- [TASK STATEMENT]: Take the part of the entries that opens with the line containing "The image size" and closes with the line containing "pos(349,314)", and write it out again with "plus button" swapped for "add button" and everything else unchanged. Return only those lines, leaving out the pictures.

- [THE INPUT]:
++++++++++++++++++++

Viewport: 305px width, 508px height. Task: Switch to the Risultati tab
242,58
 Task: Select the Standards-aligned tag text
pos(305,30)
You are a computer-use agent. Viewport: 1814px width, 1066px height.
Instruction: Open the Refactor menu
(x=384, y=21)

++++++++++++++++++++

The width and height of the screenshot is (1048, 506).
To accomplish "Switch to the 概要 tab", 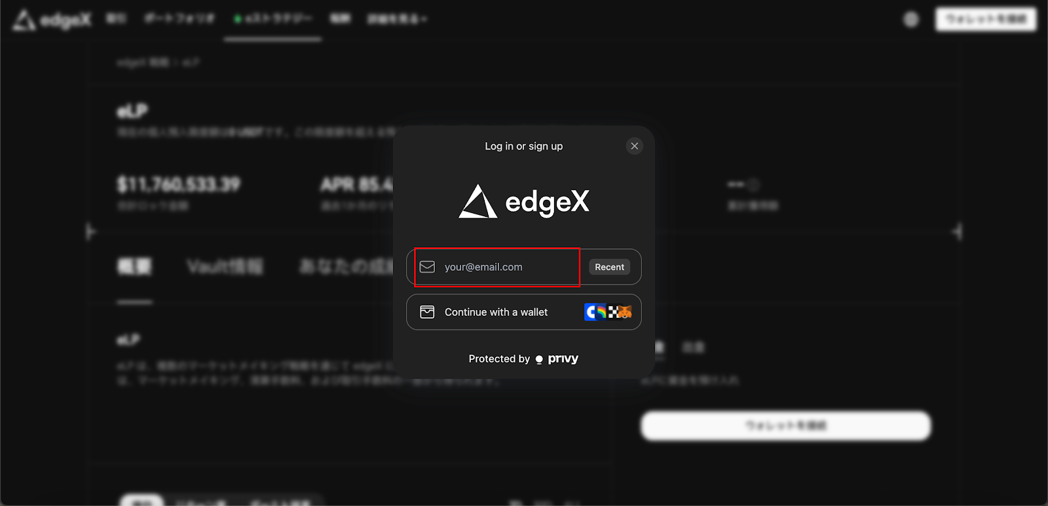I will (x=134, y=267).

++++++++++++++++++++

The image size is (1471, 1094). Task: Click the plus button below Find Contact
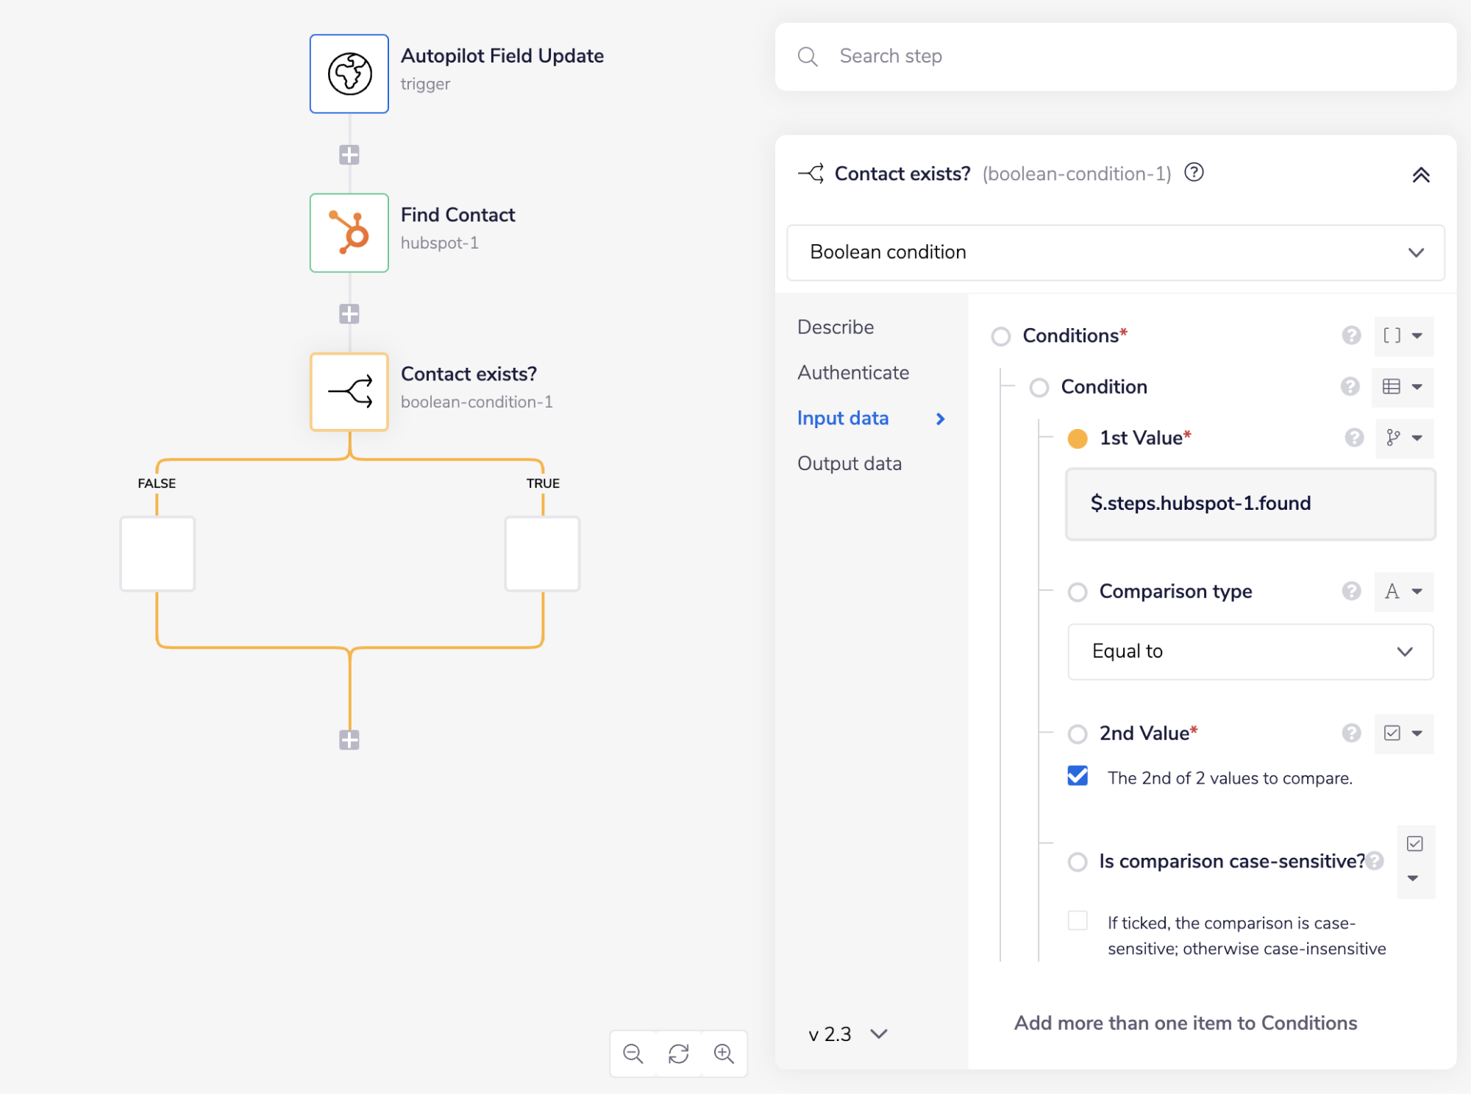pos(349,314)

++++++++++++++++++++

- [REPLY TO THE TASK]:
The image size is (1471, 1094). Task: Click the add button below Find Contact
pos(349,314)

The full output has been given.